Setelah melakukan solat magrib, kepala karina tiba-tiba saja pusing. Bahkan perutnya juga terasa sangat sakit.
Karina pun berbaring diatas ranjangnya mencoba menetralkan rasa sakit dibagian kelapa dan juga perutnya.
Karina berpikir sejenak kenapa kepalanya dan perutnya itu tiba-tiba sakit seperti ini.
Sedetik kemudian ia baru menyadari kalau dirinya itu telat makan. Mungkin maag nya kambuh?Rasanya sangat sakit. Namun karina mencoba berusaha untuk menahannya.
Revan yang notabennya sering sekali masuk kekamar adiknya itu karna gabut pun masuk begitu saja. Ia kaget melihat kondisi karina saat ini. Seperti sedang menahan rasa sakit.
"Dek, lu kenapa?" tanyanya sedikit panik. Revan pun memegang tubuh karina mencoba mengecek suhu tubuhnya itu, namun nyatanya tidak panas.
"Gak panas." beonya.
"Kepala gue sakit bang." lirih karina.
"Kok bisa?"
"Gak tau." jawab karina lemas. Dengan cepat revan bangkit dari duduknya. "Gue panggil bang bian dulu." ujarnya dengan cepat.
Revan berlari kebawah berniat untuk mencari abangnya itu.
"BANG BIAN?!!" panggilnya sambil sedikit berteriak.
Abian yang tengah sibuk membantu bundanya pun menatapnya heran
"Ada apa? Kenapa harus teriak-teriak kaya gitu?" tegur bian.
"Rina—" ujar revan terjeda sebentar karna dia harus mengatur nafasnya terlebih dahulu.
"Karina kenapa?" herannya.
"Ada apa sayang?" kini giliran rianti yang bertanya.
"Sakit!" ucapnya singkat dan padat.
"Sakit?!" kaget abian dan rianti secara bersamaan.

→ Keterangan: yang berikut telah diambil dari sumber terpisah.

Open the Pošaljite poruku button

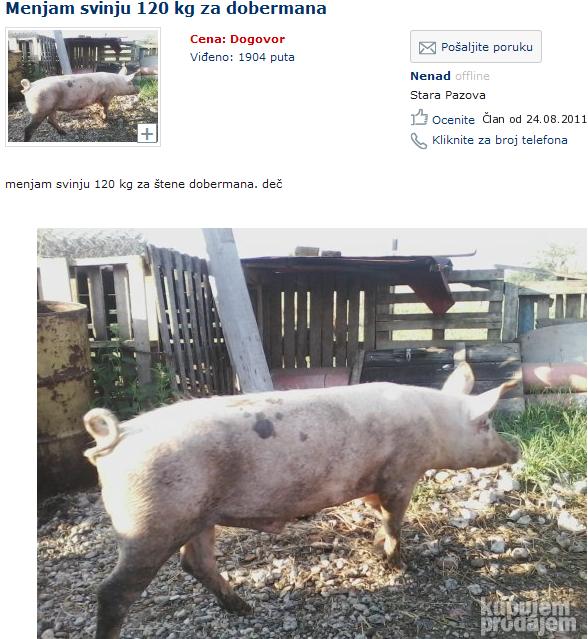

Dengan cepat abian pun berlari kearah kamar adiknya itu disusul oleh rianti dan juga revan dibelakangnya.
Abian membuka pintu kamar karina kasar, raut wajah abian sangat khawatir saat melihat adik bungsunya itu sedang menahan rasa sakit di atas ranjangnya.
"Dek, kamu kenapa dek?"
"Apa yang sakit?" tanya abian bertubi-tubi.
"Sini biar bang bian periksa." ujarnya lagi.
Wajah Karina terlihat begitu pucat. Abian benar-benar cemas melihat adik bungsunya itu.
"Bang..." lirihnya menahan rasa sakit.
Rianti dan revan langsung berjalan kearah karina dan abian. "Sayang, kamu kenapa nak?" rianti langsung memeluk tubuh karina khawatir. "Bundaa.. Kepala karin sakit bun.." adunya.
"Sini biar bunda pijitin nak?"
Seperti dejavu saat regan sakit. Namun bedanya kini rianti benar-benar merasa cemas.
"Apa lagi yang sakit sayang, heum?" tanya rianti lagi.
"Perut karin juga sakit."
Abian melirik kearah revan. "Van, tolong bawain tas peralatan bang bian di kamar." Ujarnya meminta tolong. Revan pun mengangguk cepat dan langsung pergi berlari menuju kamar abangnya itu.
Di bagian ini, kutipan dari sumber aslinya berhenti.